**YOUR TASK**: Copy the data exactly as it appears, and do not include any pictures.

**TASK INPUTS**:
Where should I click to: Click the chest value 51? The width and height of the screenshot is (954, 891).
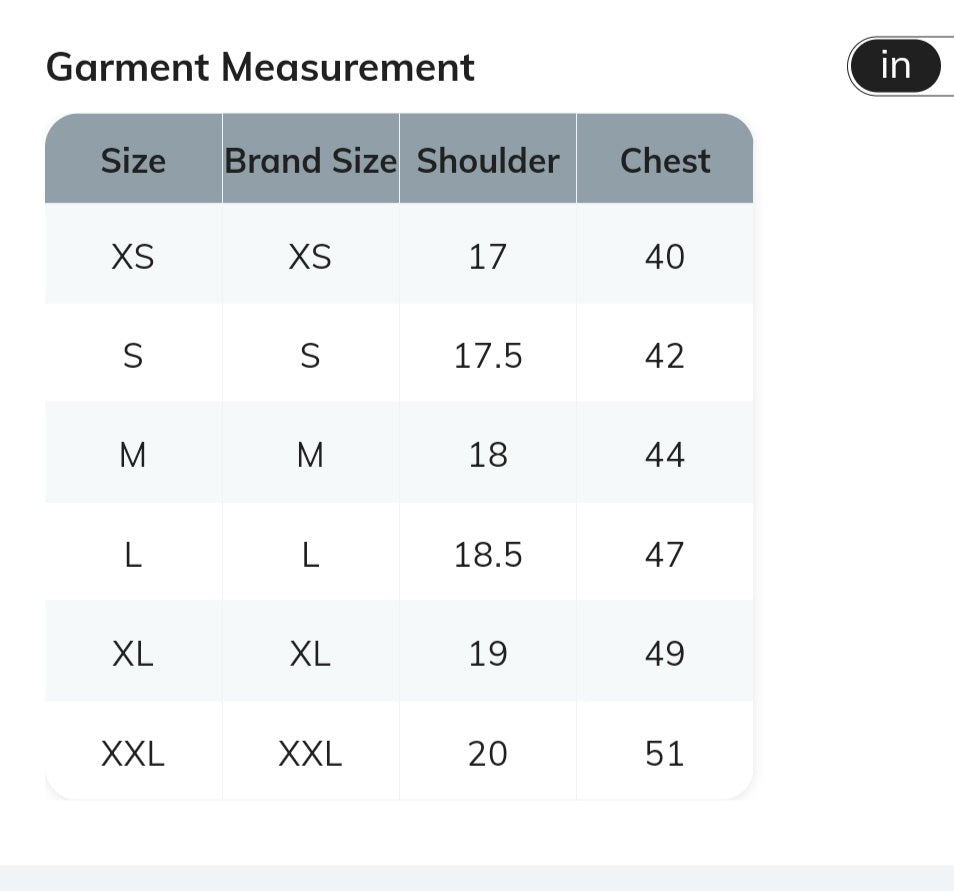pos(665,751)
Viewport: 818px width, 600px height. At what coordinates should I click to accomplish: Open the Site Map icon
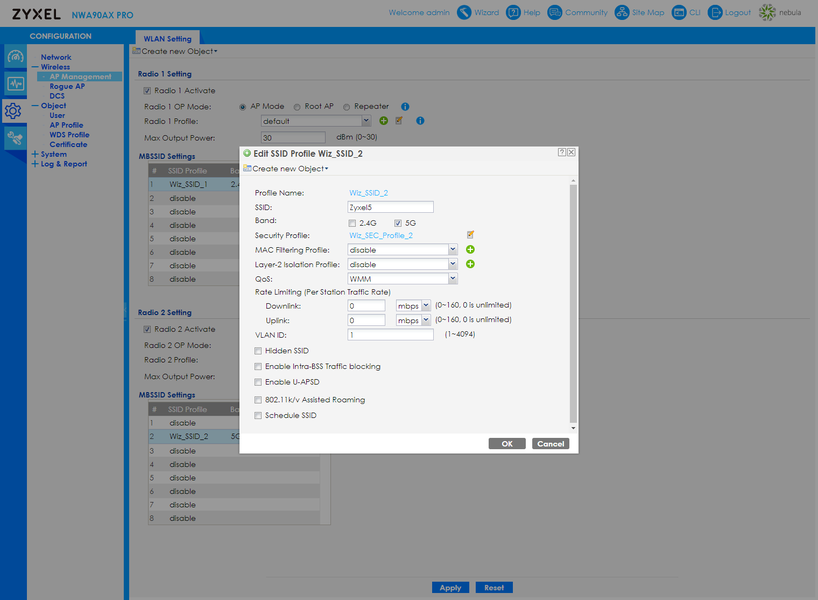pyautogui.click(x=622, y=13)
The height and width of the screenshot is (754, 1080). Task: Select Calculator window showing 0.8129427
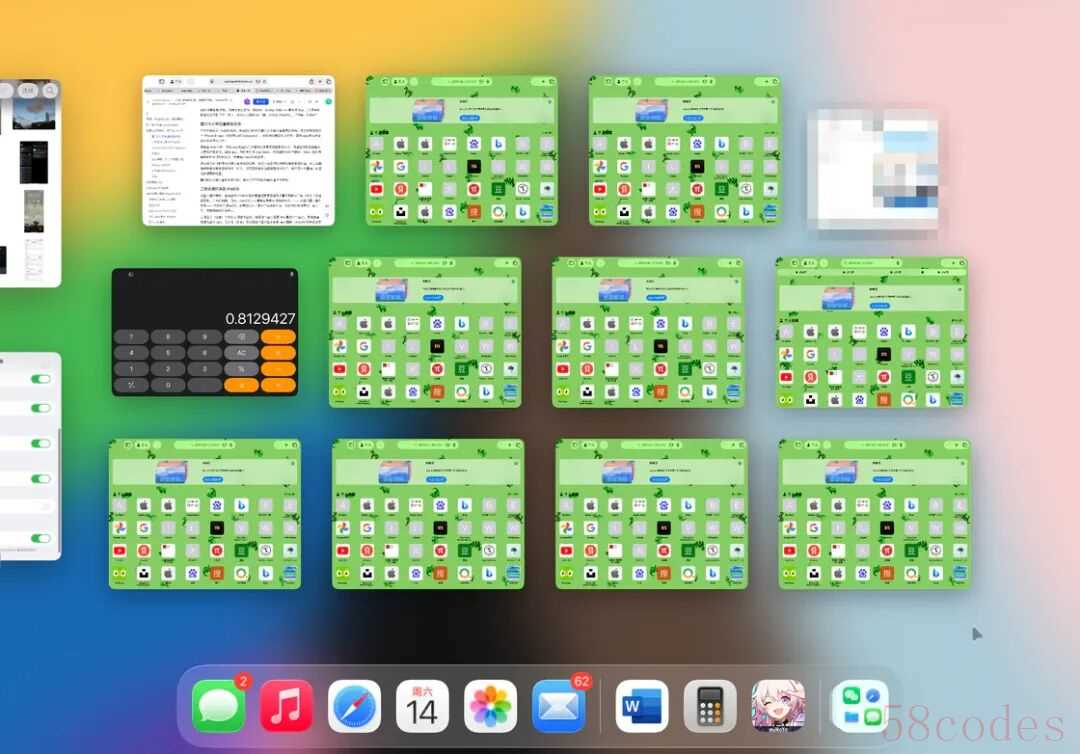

**RESULT OF THIS TASK**:
Where should I click to: Click the chest value 51? The width and height of the screenshot is (954, 891).
pos(665,751)
Viewport: 818px width, 600px height. At what coordinates should I click to accomplish: Open the Site Map icon
pyautogui.click(x=622, y=13)
The height and width of the screenshot is (754, 1080). Task: Select Calculator window showing 0.8129427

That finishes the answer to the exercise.